## Start Passage to read

In which Dan Hemmens devotes altogether too much time to criticising a single episode of Six Feet Under

Recently, our esteemed editor and I made an ill fated attempt to get back into Six Feet Under. We had stalled at around episode three of season four, so we launched back in with episode four.

The "pre-credits death" in episode four begins with a lone woman, after dark, walking up to a dark building in a thunderstorm. Spooky music plays. THIS WOMAN IS GOING TO DIE scream the writers. "No she isn't" we reply, she's going to meet somebody in that building and they're going to die."

The woman walks into the building, and meets a spooky old man coming down in the elevator. The old man looks at her very closely and says "you're ... beautiful" in his best serial killer voice. THIS WOMAN IS GOING TO DIE scream the writers. "No she isn't, that man there is going to die," we reply.

The woman gets into the elevator. The old man takes his umbrella. There is a long shot of him picking up his long, metal-tipped umbrella as he walks out into the storm. THAT WOMAN WHO GOT INTO THE ELEVATOR MIGHT STILL DIE YOU KNOW scream the writers. At this point we made ourselves the private bet that if the guy got struck by lightning, we would turn the episode off in disgust.

## End Passage to read
## Start Stored data

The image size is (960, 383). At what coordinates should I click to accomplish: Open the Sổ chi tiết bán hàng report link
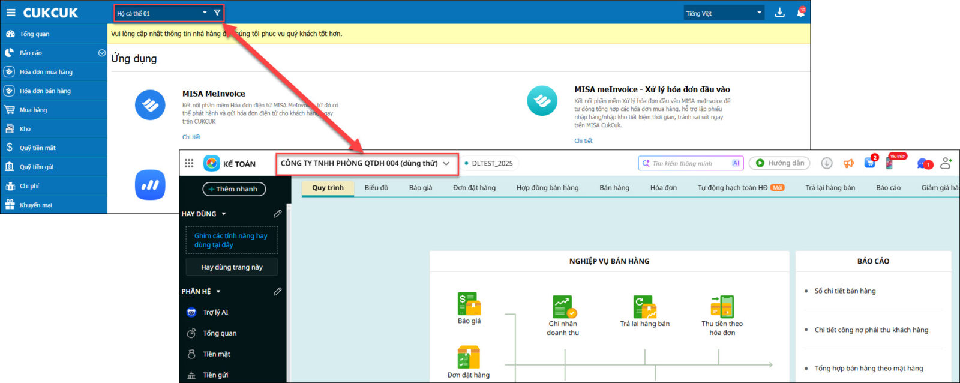(x=845, y=291)
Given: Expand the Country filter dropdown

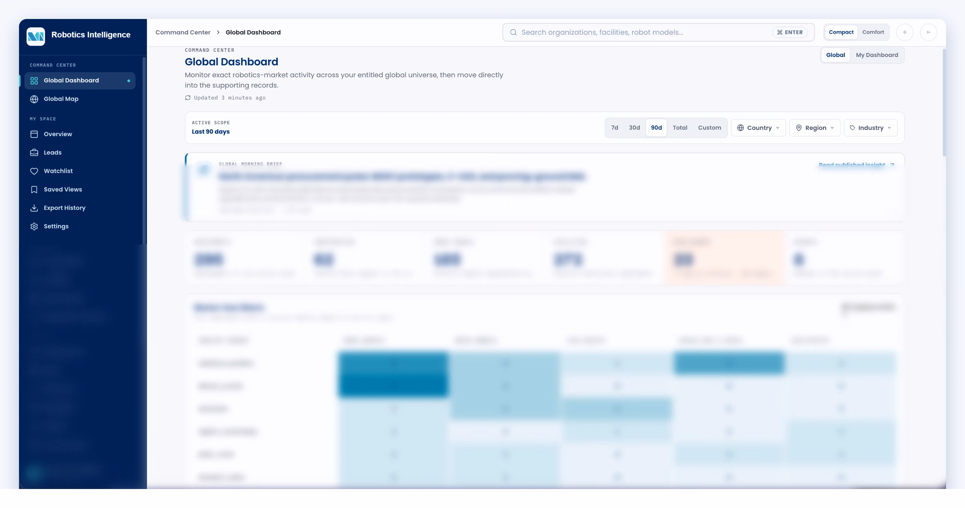Looking at the screenshot, I should [758, 128].
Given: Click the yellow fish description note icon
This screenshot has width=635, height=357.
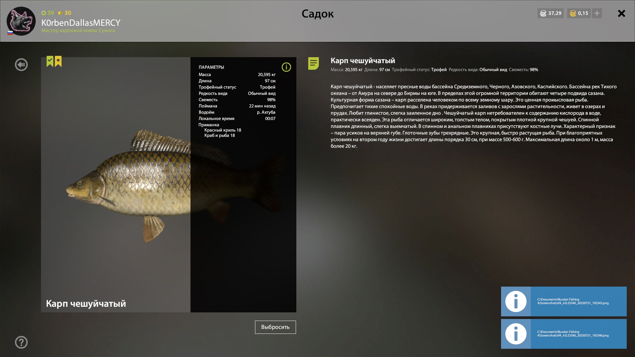Looking at the screenshot, I should point(314,63).
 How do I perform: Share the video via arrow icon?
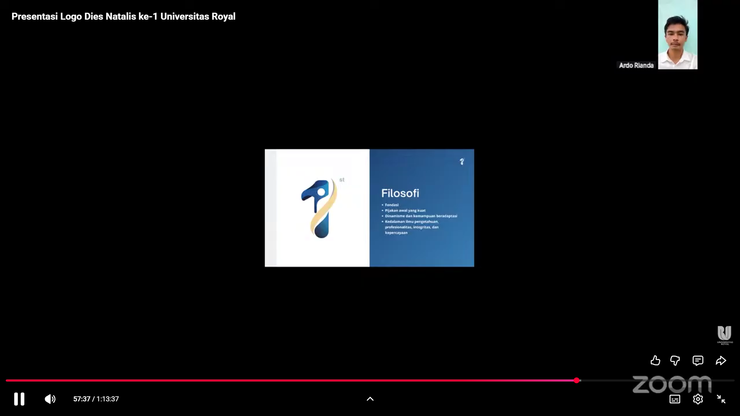pyautogui.click(x=721, y=360)
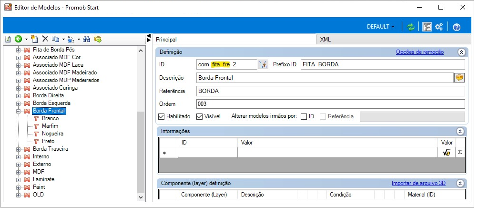Open the Opções de remoção link
This screenshot has width=478, height=217.
coord(420,52)
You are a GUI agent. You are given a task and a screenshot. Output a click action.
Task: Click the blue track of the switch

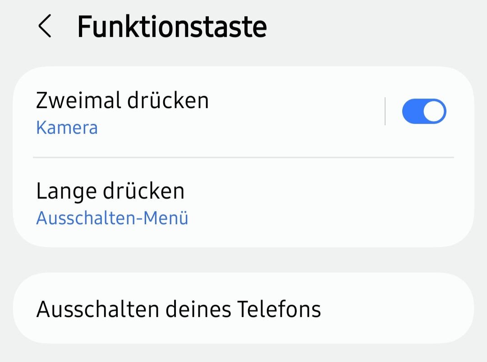pos(411,111)
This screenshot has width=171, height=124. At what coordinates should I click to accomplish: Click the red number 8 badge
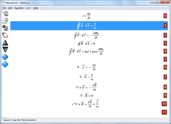165,87
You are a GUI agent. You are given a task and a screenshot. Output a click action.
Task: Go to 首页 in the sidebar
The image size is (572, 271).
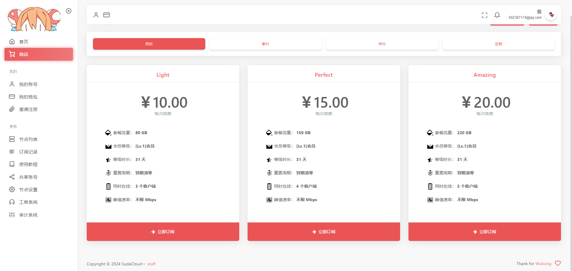24,42
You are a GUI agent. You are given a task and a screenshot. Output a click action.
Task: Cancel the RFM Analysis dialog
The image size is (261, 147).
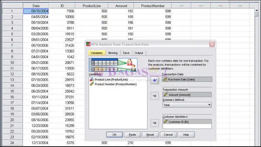168,135
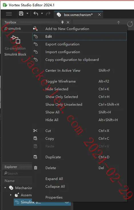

## End Stored data

§ **Work required**: Rewrite the Six Feet Under episode critique from "The woman gets" to "off in disgust.", replacing "umbrella" with "walking stick".

§ **Answer to the exercise**:
The woman gets into the elevator. The old man takes his walking stick. There is a long shot of him picking up his long, metal-tipped walking stick as he walks out into the storm. THAT WOMAN WHO GOT INTO THE ELEVATOR MIGHT STILL DIE YOU KNOW scream the writers. At this point we made ourselves the private bet that if the guy got struck by lightning, we would turn the episode off in disgust.